Children as young as seven are engaging in self-harming behaviour according to a recent US study published in the journal Pediatrics.
Researchers interviewed 665 children in third, sixth and ninth grades, spanning ages seven to 16, about non-suicidal self-injury (NSSI), defined as deliberately hurting oneself without intending to die.
They found that one in 12 of the children had engaged in NSSI at least once. Of those who reported deliberate self-harming:
8 percent were third graders
4 percent were sixth graders
13 percent were ninth graders.
"A lot of people tend to think that school-aged children, they're happy, they don't have a lot to worry about," says Dr. Benjamin Hankin, a co-author of the study. "Clearly a lot more kids are doing this than people have known."
While previous studies have focused on self-harm among teens and young adults, this is the first study to report on children aged under 11. As a result, it identifies a number of age- and gender-related patterns that were previously hidden.
- Across all ages, girls are more likely to self-harm than boys.
- Boys are more likely to hit themselves, while girls are more likely to engage in cutting.
- Self-harm is almost four times more common in teenage girls than teenage boys (19 percent of girls versus 5 percent of boys in this age group).
- Hitting is more common in younger children, while teens are more likely to cut themselves.
Why children self-harm
Those who self-harm often view it as an outlet to release negative emotions. They may have low self-esteem, feel depressed or anxious, feel ashamed or guilty about something in their lives, experience loneliness or lack of control, or even feel numb.
"You can have young kids who are experiencing a lot of emotions – things that they don't know how to deal with – so they start banging their head against the wall," explains Dr. Hankin.

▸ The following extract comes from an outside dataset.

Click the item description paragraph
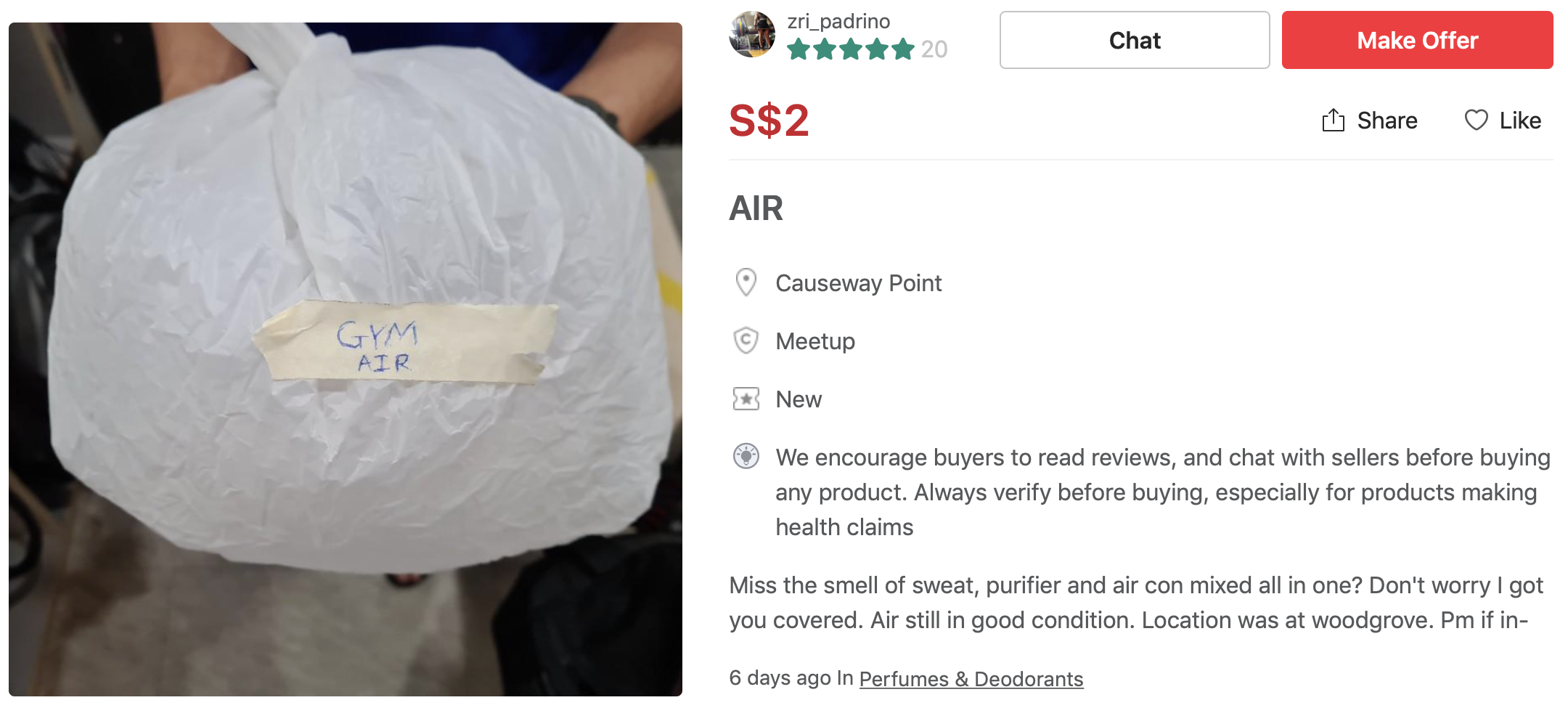This screenshot has width=1568, height=708. tap(1136, 603)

According to Hankin and his team, those who engage in self-harm can be at greater risk for suicidal thoughts and behaviours. So it is important to tackle self-harm and its possible causes as soon as possible.
What parents can do if they discover a child is self-harming
It can be very distressing to discover that your child is self-harming, but you can address it in a number of ways while supporting your child.
Stay calm and avoid judging your child, even if you are upset.
Understand that your child is not self-harming to get attention but rather to manage her emotions.
Talk to your child and try to understand what is prompting her behaviour.
Try to remove the temptation of self-harm, if possible, by encouraging your child to avoid situations in which she could harm herself.
Help your child think about why she is harming herself by asking if she can do anything about the cause or if something else needs to change.
Make a list of people your child can talk to such as you or your partner, other relatives, a teacher, or friends of the family.
Depending on your child's age, encourage journalling, breathing exercises, or physical activity as a way to relieve stress and anxiety.
If your child's behaviour is not changing or if you suspect she might be depressed, ask your doctor for advice. Depression and anxiety can be treated in many ways.